### Text under study
Sunday, July 24, 2011

The Hunger Games by Suzanne Collins

With the movie coming up I decided it was time to reread this book.  Last summer when I read Mockingjay I really wanted to go back and reread the other two.  Sometimes it is hard to take the time to reread a book or series knowing that there are so many other good books out there, but I keep reminding myself that reading is for fun and there is no right or wrong.  It isn't like I have to read a certain number of books, so when I start to take the fun out of reading I try to take a step back.

Knowing the outcome of this book allowed me to step back and notice other details that might not have seemed as important the first time I read the book.  It turns out I actually remembered the book better than I thought I would have considering I read it almost two years ago. 

The contrast between what the people in the Capital have and the people in the districts have is so huge.  In District 12 they only have electricity for two or three hours a day while the Capital has hovercrafts and expensive  medicines, while there is so much to eat and so little to do that people are surgically augmenting themselves with tattoos and skin dye.  I was left wondering how the people in the Capital ended up there.  Was it just about where you lived when Panem was formed?  Could people from the districts ever have the chance to move to the Capital?  Do any of them have relatives in other districts and can they communicate with them?

### Source information

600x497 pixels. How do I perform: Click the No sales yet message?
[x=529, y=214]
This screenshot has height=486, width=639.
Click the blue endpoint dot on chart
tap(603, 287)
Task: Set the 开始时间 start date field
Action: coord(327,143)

### Task brief
From the review of The Hunger Games above, extract everything from "With the movie" down to "two years ago.", copying the words without change.

### Finished exercise
With the movie coming up I decided it was time to reread this book.  Last summer when I read Mockingjay I really wanted to go back and reread the other two.  Sometimes it is hard to take the time to reread a book or series knowing that there are so many other good books out there, but I keep reminding myself that reading is for fun and there is no right or wrong.  It isn't like I have to read a certain number of books, so when I start to take the fun out of reading I try to take a step back.

Knowing the outcome of this book allowed me to step back and notice other details that might not have seemed as important the first time I read the book.  It turns out I actually remembered the book better than I thought I would have considering I read it almost two years ago.